Health can be improved with relatively minor weight losses. A weight loss of 10% may ameliorate health risks associated with excessive body weight (54). A challenge to health care providers is helping patients to accept a 10% weight loss. Some patients, encouraged by a “thin obsessed” society, want to set unrealistically low weight goals (55). Size acceptance, which emphasizes the positive aspects of one’s body and its appearance, while realistically appraising and accepting the more negative aspects, may need to be addressed. This requires challenging value systems that make appearance one of the most important aspects of life. Appearance, in many patients, will be an important motivator; however, it is critical that the dietitian and other health care providers emphasize the goal of achieving a healthier weight and lifestyle, while de-emphasizing cosmetic goals.

Setting treatment goals and documenting before and after measures is an important aspect of patient care. Whatever goals of treatment are set by the practitioner and the patient, before and after measures of those goals should be tracked to encourage positive health behaviors and acknowledge progress toward those goals.

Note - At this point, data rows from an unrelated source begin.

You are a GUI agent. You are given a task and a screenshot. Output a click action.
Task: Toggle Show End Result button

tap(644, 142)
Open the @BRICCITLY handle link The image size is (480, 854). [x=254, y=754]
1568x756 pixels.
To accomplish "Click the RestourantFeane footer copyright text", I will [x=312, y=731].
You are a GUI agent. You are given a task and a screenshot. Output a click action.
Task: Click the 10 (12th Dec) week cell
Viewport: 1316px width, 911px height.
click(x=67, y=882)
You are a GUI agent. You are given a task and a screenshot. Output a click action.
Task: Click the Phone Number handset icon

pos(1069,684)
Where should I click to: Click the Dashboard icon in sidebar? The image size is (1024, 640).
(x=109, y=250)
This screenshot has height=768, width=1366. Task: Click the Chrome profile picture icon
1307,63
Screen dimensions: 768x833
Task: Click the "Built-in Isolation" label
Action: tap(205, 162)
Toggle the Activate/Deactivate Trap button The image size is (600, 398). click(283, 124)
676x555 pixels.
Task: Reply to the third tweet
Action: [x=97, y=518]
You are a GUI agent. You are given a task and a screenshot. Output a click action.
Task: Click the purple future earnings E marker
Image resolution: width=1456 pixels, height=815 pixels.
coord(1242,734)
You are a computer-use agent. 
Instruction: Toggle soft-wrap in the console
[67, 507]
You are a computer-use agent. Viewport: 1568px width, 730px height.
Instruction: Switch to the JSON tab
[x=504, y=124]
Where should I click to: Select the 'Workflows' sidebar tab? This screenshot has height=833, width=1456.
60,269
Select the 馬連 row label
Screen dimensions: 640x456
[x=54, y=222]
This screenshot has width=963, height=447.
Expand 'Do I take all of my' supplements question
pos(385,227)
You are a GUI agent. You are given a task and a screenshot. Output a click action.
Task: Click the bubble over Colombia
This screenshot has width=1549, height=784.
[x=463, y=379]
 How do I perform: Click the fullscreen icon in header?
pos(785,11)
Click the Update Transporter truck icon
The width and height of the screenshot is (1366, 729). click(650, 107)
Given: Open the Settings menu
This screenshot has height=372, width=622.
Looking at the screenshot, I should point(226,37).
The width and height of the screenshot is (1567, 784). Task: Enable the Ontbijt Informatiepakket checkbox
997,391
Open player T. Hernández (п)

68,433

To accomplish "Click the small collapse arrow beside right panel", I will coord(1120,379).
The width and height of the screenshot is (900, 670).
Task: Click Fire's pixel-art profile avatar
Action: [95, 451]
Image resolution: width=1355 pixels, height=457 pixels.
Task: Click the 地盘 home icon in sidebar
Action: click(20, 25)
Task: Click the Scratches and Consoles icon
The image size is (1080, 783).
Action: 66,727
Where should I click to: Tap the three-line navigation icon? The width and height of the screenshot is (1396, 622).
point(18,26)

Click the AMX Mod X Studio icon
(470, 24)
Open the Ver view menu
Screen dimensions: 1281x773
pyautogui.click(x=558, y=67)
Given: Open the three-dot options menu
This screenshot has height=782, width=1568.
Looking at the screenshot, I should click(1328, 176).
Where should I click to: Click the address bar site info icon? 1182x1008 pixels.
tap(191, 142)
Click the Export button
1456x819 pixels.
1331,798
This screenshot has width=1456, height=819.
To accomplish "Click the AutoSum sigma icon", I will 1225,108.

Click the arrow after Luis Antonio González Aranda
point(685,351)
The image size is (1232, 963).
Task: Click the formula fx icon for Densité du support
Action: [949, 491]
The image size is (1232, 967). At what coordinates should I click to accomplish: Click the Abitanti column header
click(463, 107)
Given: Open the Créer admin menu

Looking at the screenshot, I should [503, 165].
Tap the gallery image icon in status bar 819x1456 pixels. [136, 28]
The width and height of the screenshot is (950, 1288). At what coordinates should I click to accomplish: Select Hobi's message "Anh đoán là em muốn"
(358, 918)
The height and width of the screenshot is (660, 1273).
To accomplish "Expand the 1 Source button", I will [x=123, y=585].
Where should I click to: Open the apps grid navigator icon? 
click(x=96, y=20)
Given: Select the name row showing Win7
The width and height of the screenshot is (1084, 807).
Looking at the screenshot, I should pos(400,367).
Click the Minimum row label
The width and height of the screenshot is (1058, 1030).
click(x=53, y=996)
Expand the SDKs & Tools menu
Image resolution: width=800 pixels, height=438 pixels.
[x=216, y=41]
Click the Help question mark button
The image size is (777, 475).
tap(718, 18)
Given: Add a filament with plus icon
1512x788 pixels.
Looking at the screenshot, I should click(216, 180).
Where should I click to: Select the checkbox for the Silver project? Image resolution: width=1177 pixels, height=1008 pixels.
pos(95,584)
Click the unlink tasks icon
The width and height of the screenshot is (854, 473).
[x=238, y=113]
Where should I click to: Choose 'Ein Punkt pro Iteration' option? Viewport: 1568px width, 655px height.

Clinical measures such as before and after weight, laboratory values, and blood pressure should be documented. Batteries of measurement tools are needed to monitor progress in self-esteem, self-efficacy, body image, size acceptance, and sense of control over eating (56–57). Tracking outcomes will not only allow the dietitian and patient to monitor change but can contribute to the evaluation of the efficacy of the program. Outcomes measures, other than absolute weight, should provide the patient with continued motivation and demonstrate to the individual that he or she has achieved positive behavior change.